Mangel an Veterinärmediziner:innen auf dem Land – Thema beim Leipziger Tierärztekongress
Präsident der Landestierärztekammer Thüringen, Dr. Lothar Hoffmann, im Interview
Besonders in ländlichen Gebieten mangelt es schon seit Jahren an Tierärzt:innen. Worin liegen die Ursachen? Was muss passieren, damit sich die Situation entschärft? Diese und andere Fragen beantwortet Dr. Lothar Hoffmann, Präsident der Landestierärztekammer Thüringen. Thüringen ist das Schirmherrenland des Leipziger Tierärztekongresses 2026. Das Berufspolitische Forum des Kongresses befasst sich mit dem Thema.
Herr Dr. Hoffmann, seit wann gibt es das Problem und worin sehen Sie die Ursachen?

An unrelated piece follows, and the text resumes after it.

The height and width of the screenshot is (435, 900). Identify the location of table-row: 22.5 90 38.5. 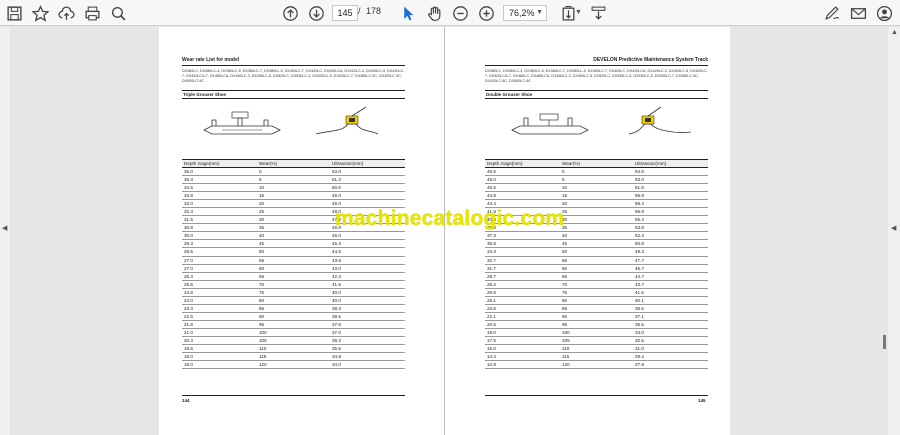
(294, 316).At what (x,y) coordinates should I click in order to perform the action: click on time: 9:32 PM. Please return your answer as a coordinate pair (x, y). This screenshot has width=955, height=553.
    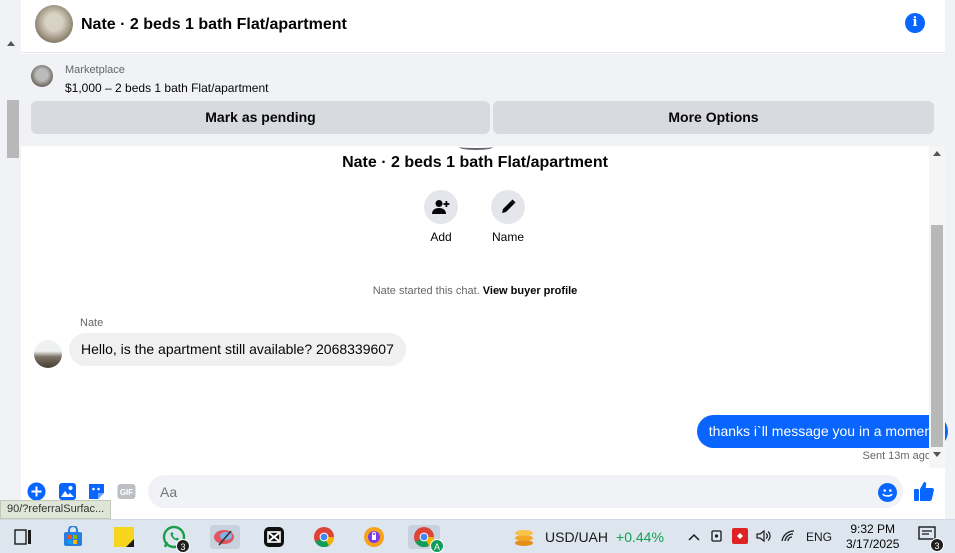
    Looking at the image, I should click on (873, 529).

Eine Untersuchung zu regionalen Defiziten in der tierärztlichen Versorgung liegt derzeit nur für Bayern vor. Diese umfasst mehr als 300 Seiten. Eine vergleichbar aufwendige Studie wurde für andere Tierärztekammern bislang nicht erarbeitet. Insofern sind landesspezifische Regionalschwerpunkte gegenwärtig nicht ermittelbar. Für die Beurteilung der perspektivischen Situation besteht die zusätzliche Schwierigkeit, dass die Entwicklung der Nutztierbestände nur sehr schwer absehbar ist. In Thüringen sind die Bestände zum Beispiel bei Rindern und Schafen deutlich rückläufig.
Hinzu kommt, dass die von einzelnen Tierärztinnen und Tierärzten betreuten Tierarten durch die Tierärztekammern unzureichend erfasst sind. Außerdem wird bei angestellten Tierärzt:innen diese Differenzierung bislang grundsätzlich nicht vorgenommen.
Wie könnte aus Ihrer Sicht der tierärztliche Beruf auf dem Land wieder attraktiver gestaltet werden?
Der tierärztliche Beruf ist interessant und zählt nach wie vor zu den beliebtesten Berufen. Vorrangig muss die Berufsausübung gesichert werden, also die tierärztlichen Tätigkeitsfelder. Das betrifft insbesondere die Nutztierhaltung, die durch die abnehmende Zahl gewerbsmäßiger Tierhaltungen unter Druck gerät.
Konkret bedeutet das, die Zukunftsfähigkeit der landwirtschaftlichen Tierhaltung zu erhalten und zu fördern. Zusätzlich ist es eine gesamtgesellschaftliche Aufgabe, die Attraktivität der beruflichen Tätigkeit im ländlichen Raum zu erhöhen. Dazu gehören Faktoren wie eine gute Verkehrsanbindung, Einkaufsmöglichkeiten, Gesundheitsversorgung, Kinderbetreuung sowie kulturelle und Freizeitangebote.
Das Berufspolitische Forum des Leipziger Tierärztekongresses befasst sich mit dem Thema. Worum genau wird es dabei gehen?
Unter dem Titel "Feld der Ideen – Praxismodelle für Gegenwart und Zukunft" beleuchten wir verschiedene Perspektiven. Thüringen ist im Januar 2026 Schirmherr des Kongresses, der gemeinsam von den sechs mitteldeutschen Tierärztekammern, der Veterinärmedizinischen Fakultät Leipzig und der Leipziger Messe veranstaltet wird.
Im ersten Teil stellen sieben Tierärzt:innen ihre in den letzten Jahren umgesetzten Praxiskonzepte vor. Dabei geht es unter anderem um eine klassische Einzelpraxis auf dem Land, eine frauenfreundliche GmbH und ein kleines regionales Praxisnetz.
Im zweiten Teil diskutieren Wissenschaftlerinnen und Wissenschaftler, Standesvertretungen sowie internationale Gäste über notwendige berufspolitische Maßnahmen. Die zentrale Frage lautet: Welche Rahmenbedingungen braucht ein freier Beruf, der zunehmend von Frauen geprägt wird? Mehr Freiraum oder gezielte Förderung?
Sehen Sie einen Zusammenhang zwischen dem Trend, dass sich immer mehr junge Frauen für den Tierarztberuf entscheiden und der Tatsache, dass Veterinärmediziner:innen auf dem Land fehlen?
Möglicherweise besteht ein indirekter Zusammenhang: Wenn Tierärztinnen ihre private wie berufliche Zukunft gemeinsam mit einem Partner planen, müssen für beide Partner Arbeitsplätze auf dem Land gefunden werden. Wenn der Partner oder die Partnerin ebenfalls eine höhere (nicht-tierärztliche) Berufsqualifikation hat, ist diese Suche nach einen attraktiven Beschäftigungsangebot oftmals erheblich erschwert.